Entonces el pueblo respondió y dijo: Nunca tal acontezca, que dejemos a Jehová para servir a otros dioses” Josué 24:15-16
En un mundo lleno de ídolos que llevan a jóvenes, familias y pueblos por un camino de maldad y muerte; es necesario hacer un nuevo pacto con Dios para que los hijos de Dios puedan llegar a conquistar las promesas del Señor.
Es tomando el ejemplo firme y claro de Josué, que llevo adelante un liderazgo de fe que movió a su familia y contagio al pueblo, que logró vivir la fórmula del éxito:
VALOR+ OBEDIENCIA= ÉXITO EN EL LIDERAZGO
Este liderazgo efectivo no se logra de un día para el otro, hay un proceso por el cual Dios, forma el carácter de sus hijos y el Espíritu Santo capacita para ejercer esa autoridad, guía y dirección basada en la palabra de Dios y en sus principios.

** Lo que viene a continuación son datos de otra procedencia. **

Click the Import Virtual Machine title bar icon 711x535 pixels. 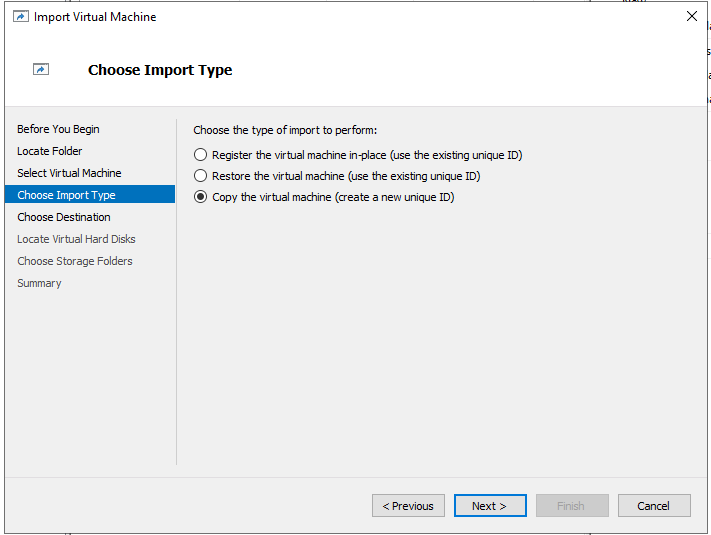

Cada batalla, conflicto o adversidad ayudan a bien en el corazón del líder para que su vida espiritual sea fortalecida. Nadie guía a otro con misericordia y amor; si primero no salió del desierto lleno de la presencia del Señor.
Es por eso que el liderazgo actual solo consigue seguidores temporales y según las modas y las costumbres.
No espere que su familia, jóvenes o discípulos sean influenciados por el mundo, carne o el enemigo. Tome acción efectiva y levante su liderazgo con Dios.